Pero la voluntad popular en esta democracia casi nunca ha sido un
factor determinante en las políticas de la cúpula política y económica
de este país. De hecho, lo que el público expresa es frecuentemente lo
opuesto a lo que esa cúpula propone y hace y frecuentemente, cuando su
oposición se vuelve demasiado activa, hasta es percibido como amenaza a
los intereses de la nación. Noam Chomsky ha repetido que, a fin de
cuentas, en lo que llaman una democracia, lo que más teme el gobierno
aquí es justo a su propio pueblo. Y las revelaciones recientes de
crímenes de guerra estadunidenses, engaños diplomáticos, como también el
hecho de que éste es ahora el pueblo más espiado del mundo y de la
historia –y que quienes se atrevieron a filtrar todo esto al público son
acusados por las autoridades de ayudar al enemigo y de ser espías– sólo
comprueban esto.
Éste siempre ha sido un país belicoso. La lista de acciones,
invasiones e intervenciones militares es de varios cientos y supera a
cualquier otro país, tal vez en toda la historia (algún historiador
tendrá que hacer el cálculo exacto). De hecho, acaba de publicarse la
lista actualizada de ejemplos del uso de las fuerzas armadas
estadunidenses en el extranjero entre 1798 y 2013, elaborada por el
Servicio de Investigaciones del Congreso, agencia oficial no partidista
de la legislatura. Sólo en 11 de cientos de acciones por sus fuerzas
militares Estados Unidos ha declarado formalmente la guerra a otro país
(una de ellas es la guerra con México, declarada en 1846) y la última
fue en la Segunda Guerra Mundial. Todas las demás, incluidas Corea,
Vietnam e Irak, fueron guerras no declaradas. El informe señala que en
la mayoría de casos, el estatus de la acción conforme a leyes domésticas
o internacionales no ha sido abordado. Sólo en lo que va de 2013, la
lista incluye acciones militares en por lo menos 13 países. (La lista).
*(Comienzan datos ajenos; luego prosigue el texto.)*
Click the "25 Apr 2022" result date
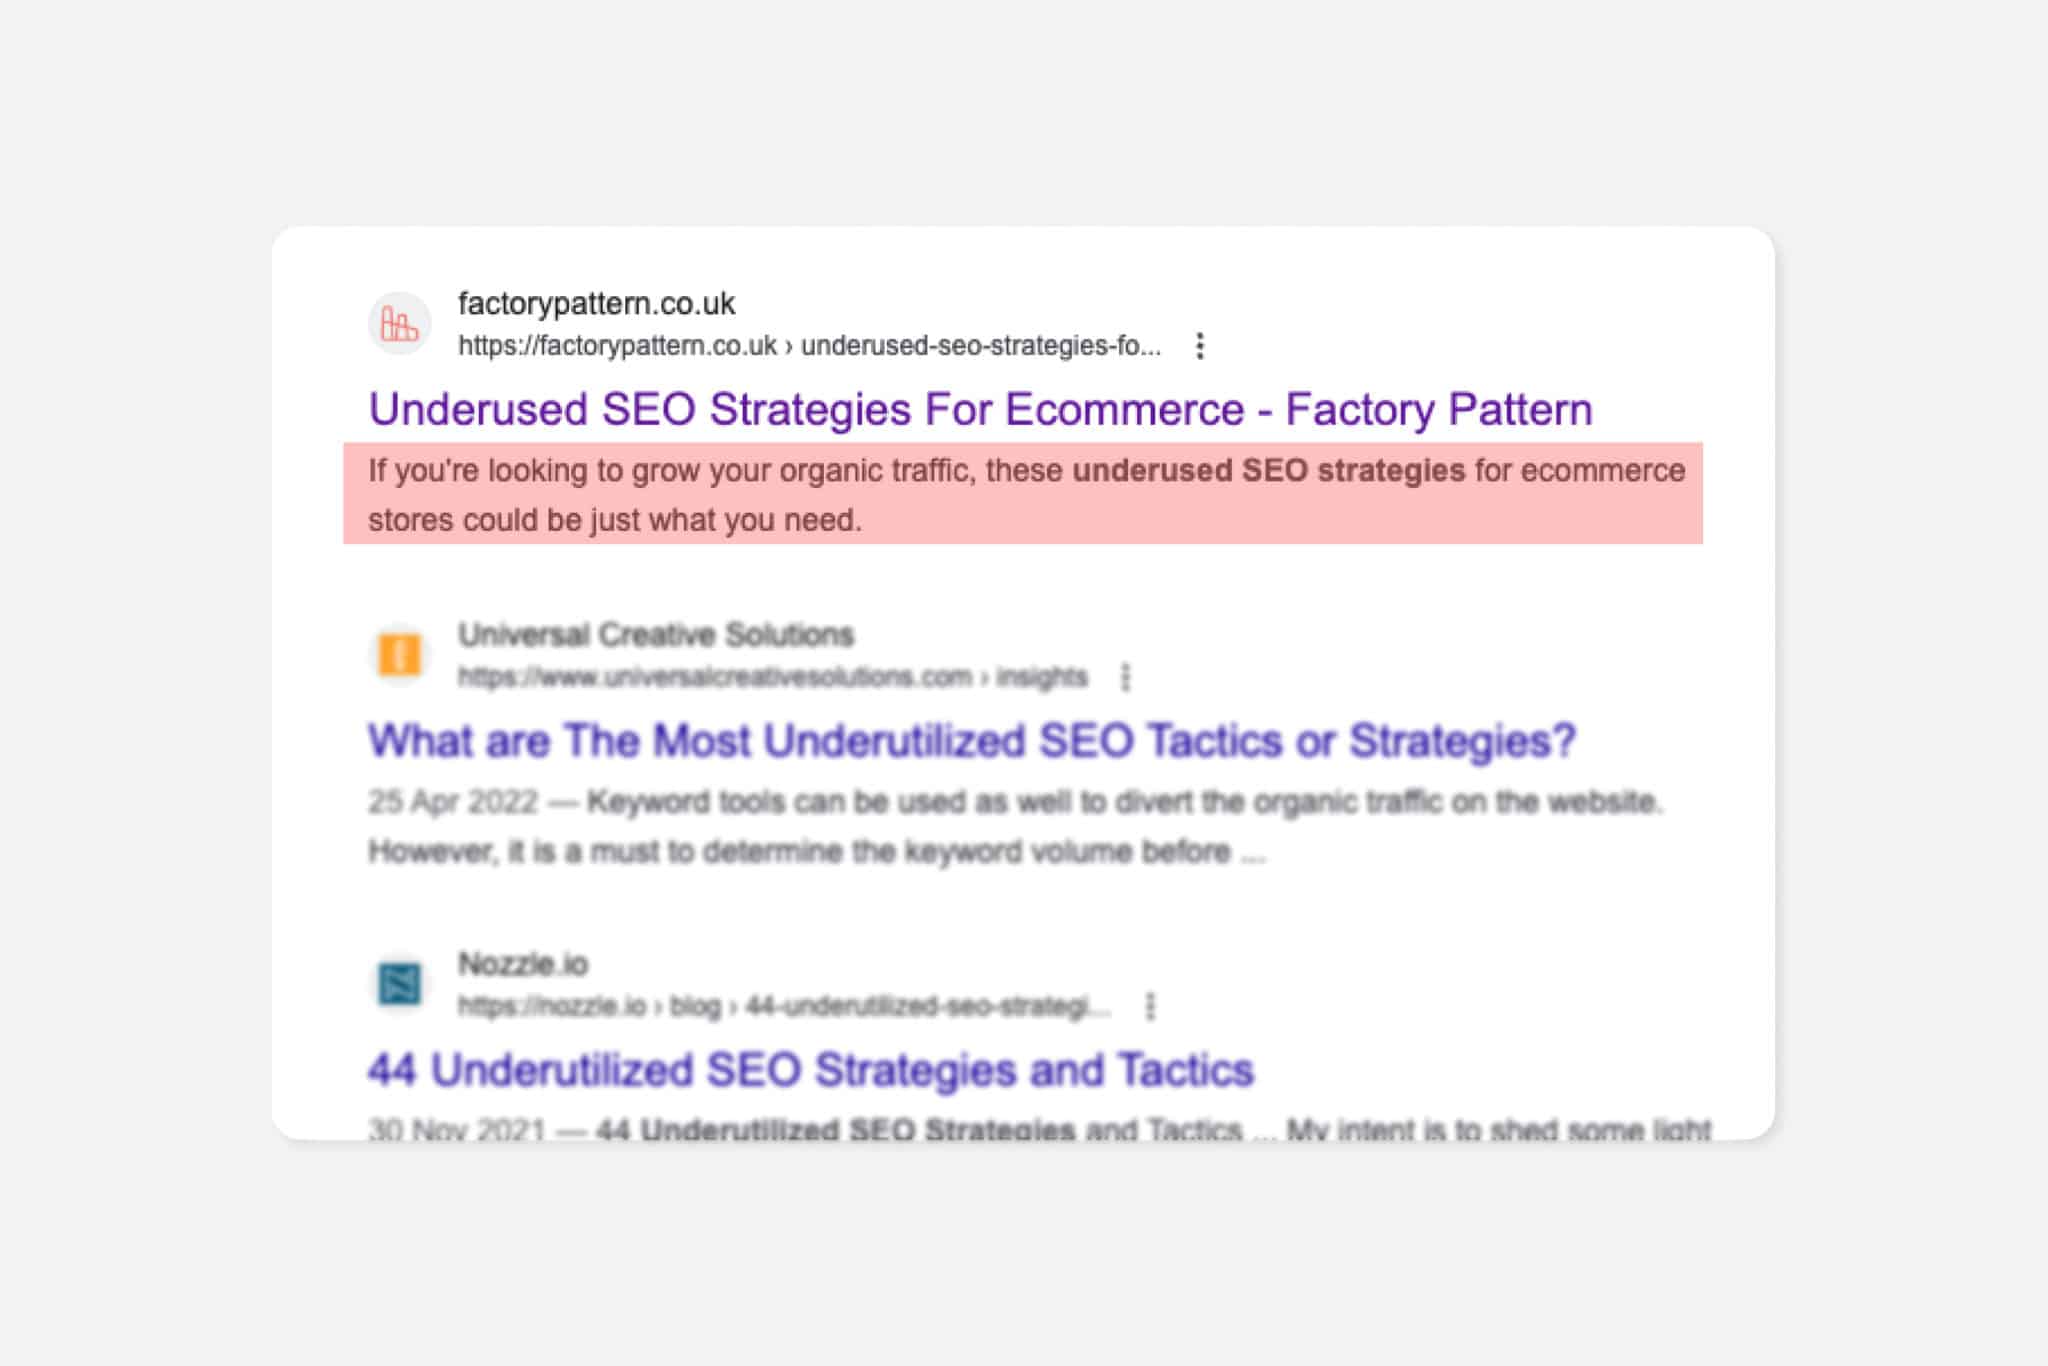(453, 801)
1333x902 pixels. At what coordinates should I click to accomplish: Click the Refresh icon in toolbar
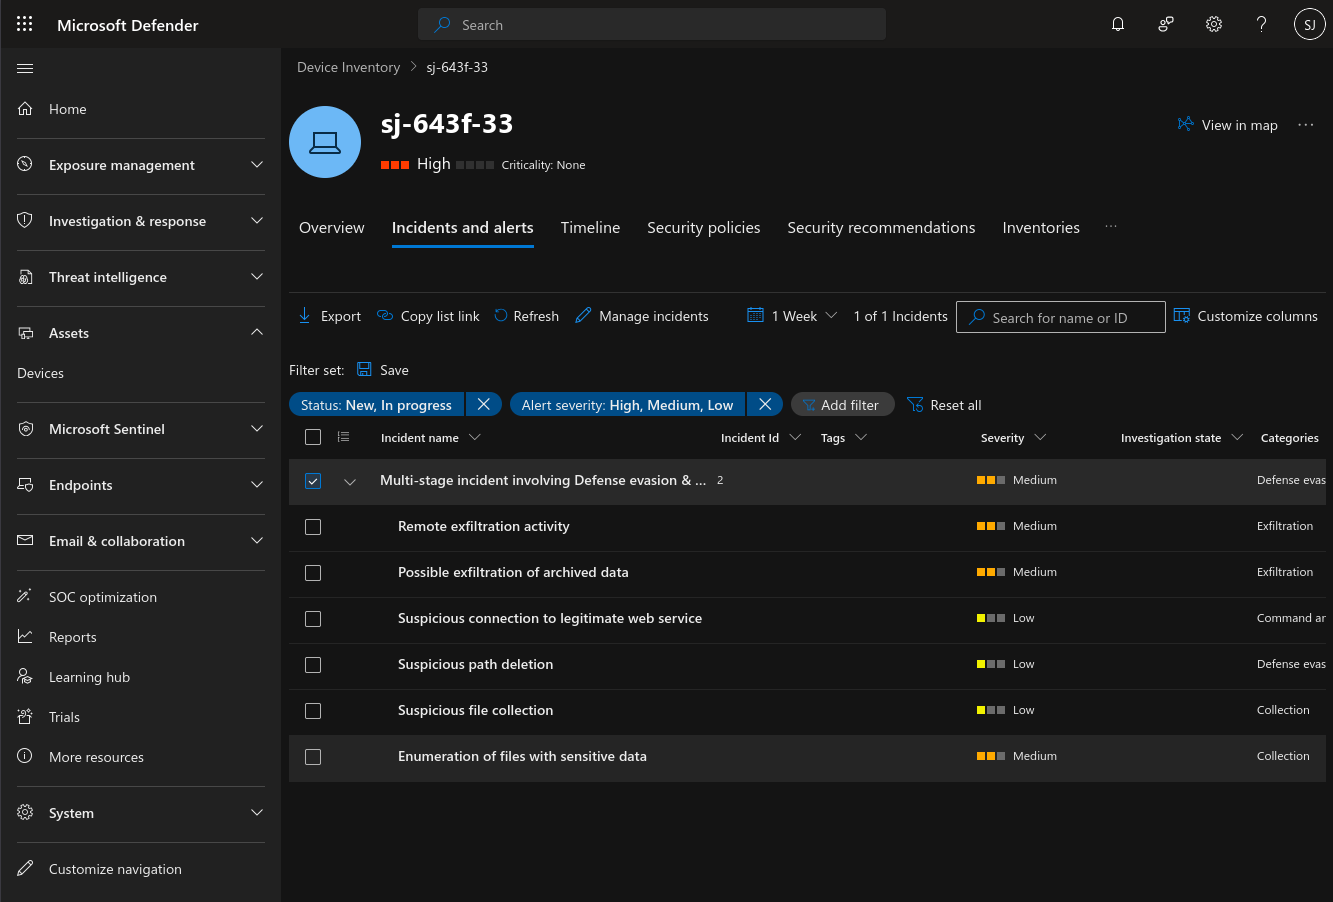coord(501,316)
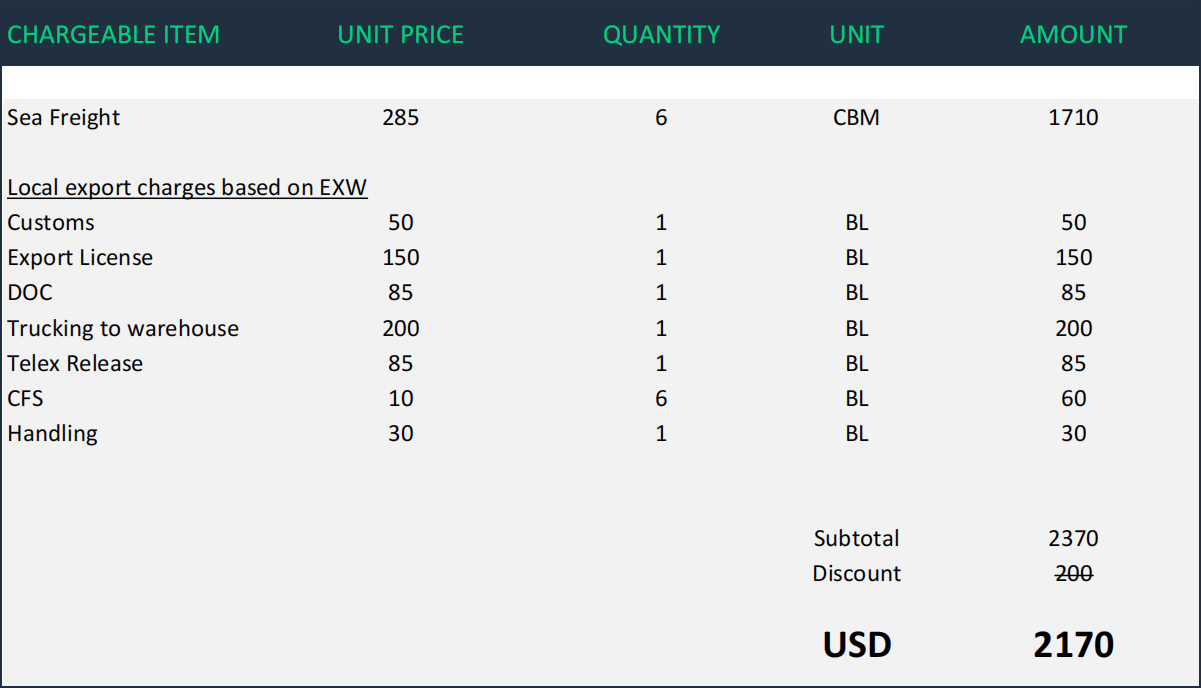
Task: Select the Sea Freight unit price 285
Action: [x=400, y=118]

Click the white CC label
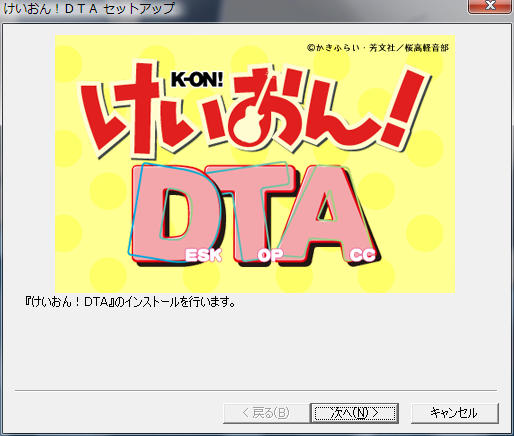[x=363, y=256]
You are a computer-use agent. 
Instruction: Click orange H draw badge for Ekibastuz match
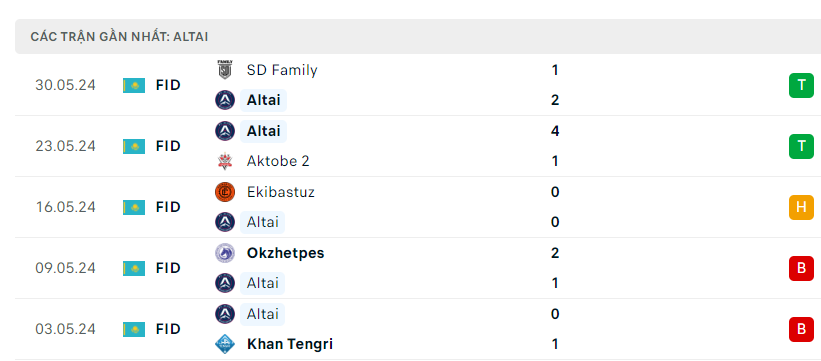tap(801, 207)
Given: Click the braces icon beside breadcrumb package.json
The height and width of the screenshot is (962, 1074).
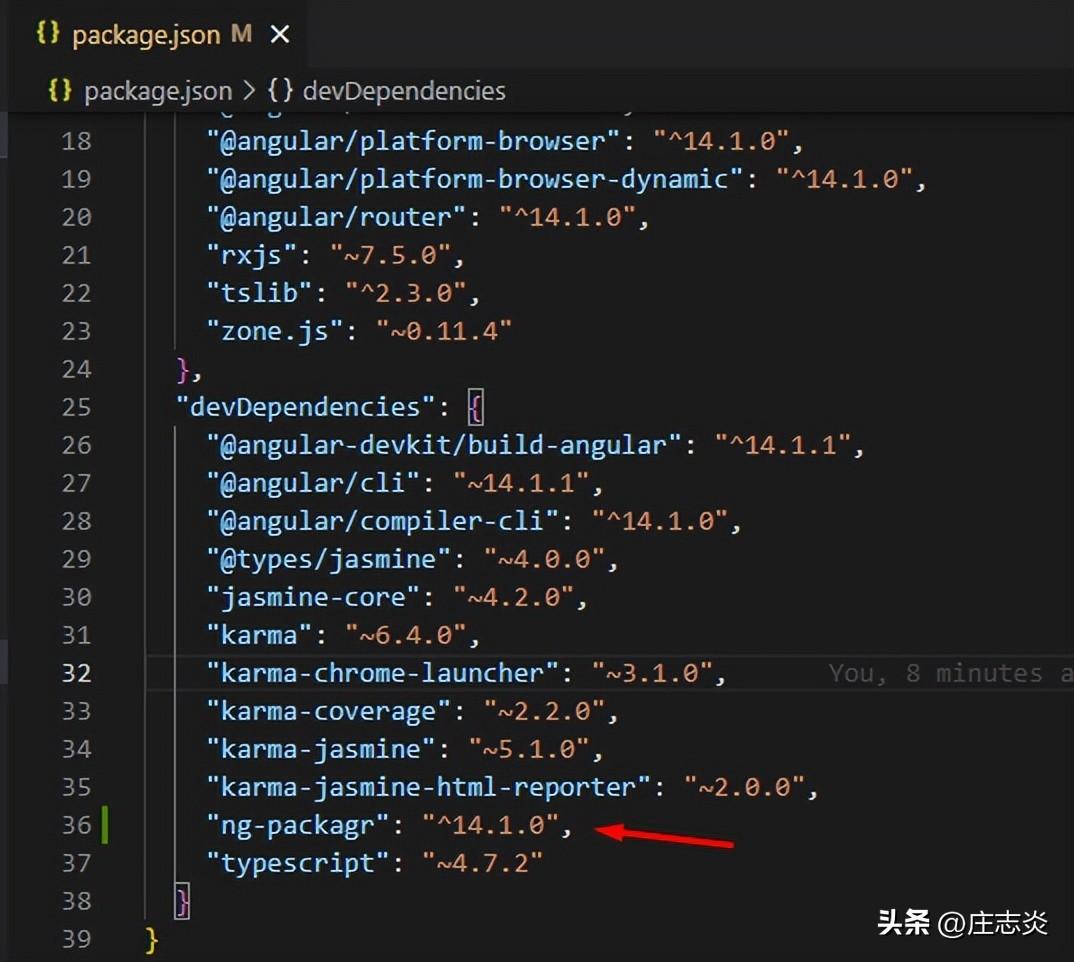Looking at the screenshot, I should coord(60,91).
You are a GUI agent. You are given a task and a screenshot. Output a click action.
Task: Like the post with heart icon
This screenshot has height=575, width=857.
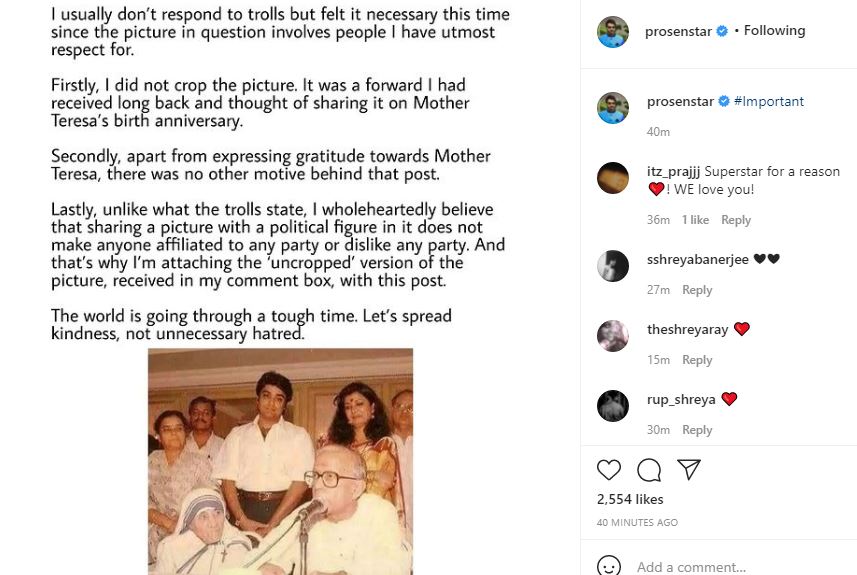point(609,470)
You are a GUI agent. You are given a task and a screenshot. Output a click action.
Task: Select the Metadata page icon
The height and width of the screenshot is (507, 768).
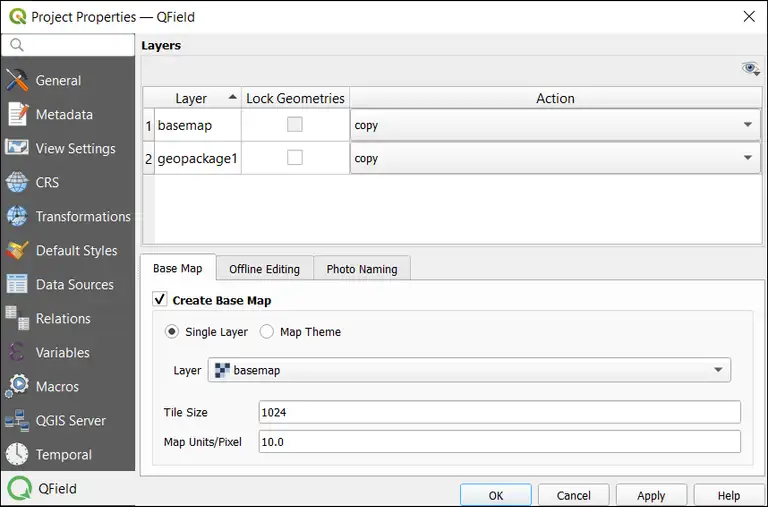(x=17, y=114)
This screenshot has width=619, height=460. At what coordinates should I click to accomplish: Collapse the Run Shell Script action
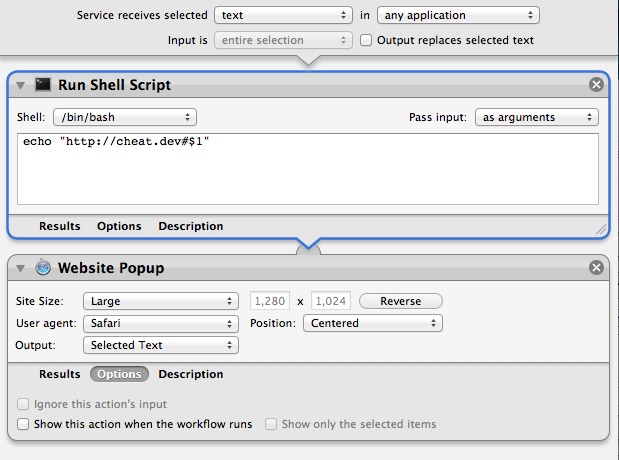[21, 85]

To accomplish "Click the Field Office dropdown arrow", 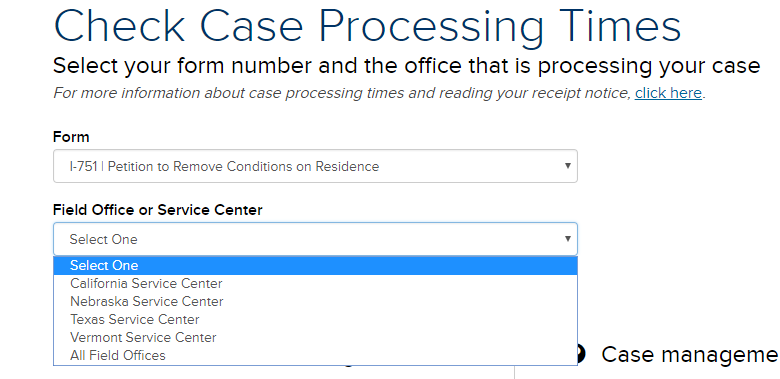I will pyautogui.click(x=568, y=239).
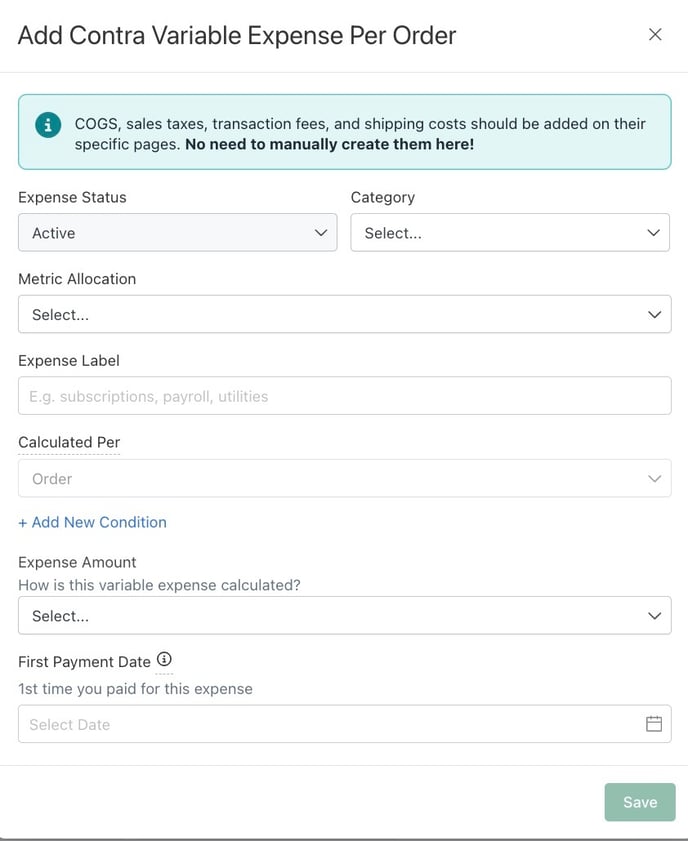Click the chevron arrow in Calculated Per field
688x841 pixels.
[x=655, y=479]
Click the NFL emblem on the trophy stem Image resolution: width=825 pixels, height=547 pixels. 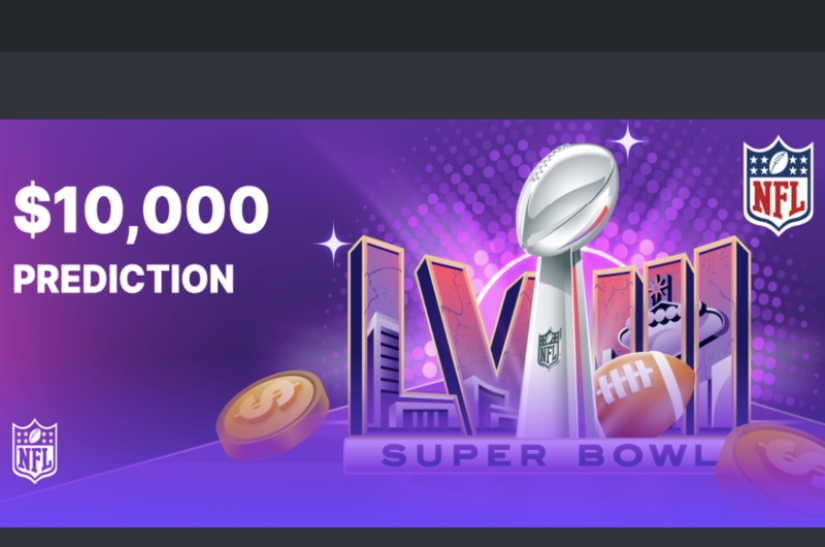click(x=549, y=348)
La lista no incluye acciones o intervenciones encubiertas, por
ejemplo, no se menciona el apoyo al golpe de Estado contra el gobierno
de Arbenz en Guatemala, ni contra el gobierno democrático en Irán, ni el
apoyo en la invasión fracasada de Cuba (Playa Girón), ni el golpe de
Estado contra Salvador Allende en Chile en 1973, ejemplo que justo
cumple 40 años esta semana.
Observar todo esto, este anuncio de muerte premeditada, obliga a
cualquier periodista que ha reportado sobre este país a sentir una
sensación macabra de deja vu, otra vez más. Es reportar, una vez más el
estar al borde de que estalle un horror diseñado y fabricado en
Washington sobre otros, muy lejos de aquí. Es estar obligado a reportar
que se requiere actualizar esa lista de ejemplos de uso de fuerza
militar.
Y es esperar que este pueblo logre insistir, esta vez, no en nuestro nombre.